Most exposure occurs at home, and the only way to detect the gas is to test. Radon testing is simple and inexpensive. Kits can be purchased at hardware or home improvement stores for about $30 or a qualified tester can be hired. Visit Indiana’s Professional licensing site to find a licensed radon test provider.
Secondhand smoke is the third-leading cause of preventable death in the U.S., killing more than 1,000 Hoosiers every year. Tobacco smoke can cause bronchitis, pneumonia, wheezing, coughing, inner ear infections, decreased lung function and asthma attacks. Eliminating smoking indoors is the only way to fully protect nonsmokers from secondhand smoke.
Call 1-800-784-8669 or visit quitnowindiana.com for free help quitting.
Allen County Smoking Ordinances
Outdoor Air Quality
Ground-level ozone and particle pollution are two major threats to air quality in the U.S. Breathing these pollutants can trigger a variety of health problems particularly in children, the elderly and people of all ages with lung diseases like asthma.
Ozone & Particulate Matter
Ozone can be good or bad for your health and the environment depending on its location in the atmosphere.
The ozone layer found high in the upper atmosphere shields us from much of the sun’s ultraviolet radiation. However, ozone air pollution at ground level causes serious health problems and makes it difficult to breathe.
Ground level ozone develops in the atmosphere from gases from motor vehicle tailpipes, smokestacks and many other sources. When these gases, known as volatile organic compounds (VOC) and oxides of nitrogen (NOx), come in contact with sunlight, they react and form ozone or smog.

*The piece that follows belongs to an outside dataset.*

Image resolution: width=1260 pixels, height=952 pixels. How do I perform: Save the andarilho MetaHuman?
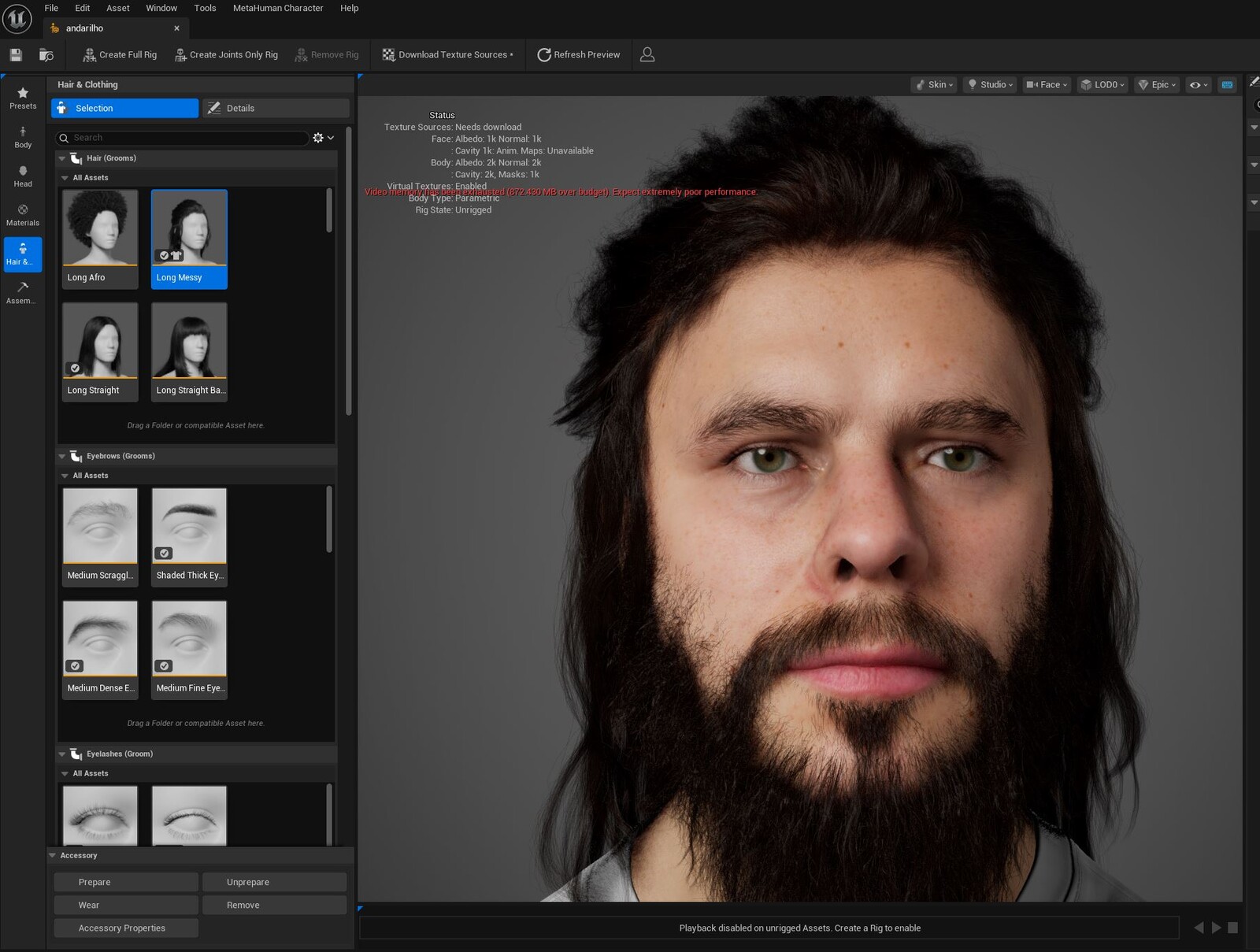click(x=15, y=54)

Particulate matter, also known as particle pollution or PM, is a mixture of extremely small particles and liquid droplets found in the air. They come in many sizes and shapes and can be made up of hundreds of different chemicals.
Once inhaled, these particles can affect the heart and lungs and cause serious health effects. The size of particles is directly linked to their potential for causing health problems. Small particles less than 10 micrometers in diameter pose the greatest problems, because they can get deep into your lungs even your bloodstream.
Anyone who spends time outdoors where ozone pollution and particle pollution levels are high may be at risk for respiratory harm, including:
- infants, children and teens;
- people over 65 years of age;
- people with lung disease such as asthma and chronic obstructive pulmonary disease (COPD), which includes chronic bronchitis and emphysema;
- people with heart disease or diabetes; and
- people who work or are active outdoors.
Reducing Air Pollution
Regulations put in place at the federal, state and local level reduce pollution from vehicles, industrial facilities and electric utilities. You can do your part and protect your health by:
- Checking the air quality forecast in your area. Limit outdoor physical activities when the Air Quality Index (AQI) is forecast to be unhealthy. Sign up for alerts with the Indiana Department of Environmental Management.
- Conserving energy. Set your thermostat a little higher in the summer. Turn off lights and unplug electric devices when not in use. Participate in your local utilities’ load-sharing and energy conservation programs.
- Reducing air pollution from gas-powered engines by keeping equipment properly maintained. Fill your gas tank during cooler evening hours and be careful not to spill gasoline. Reduce driving, carpool, use public transportation, walk or bicycle especially on hot summer days.
- Use household and garden chemicals wisely. Use low VOC paint and solvents. Be sure to read labels for proper use and disposal.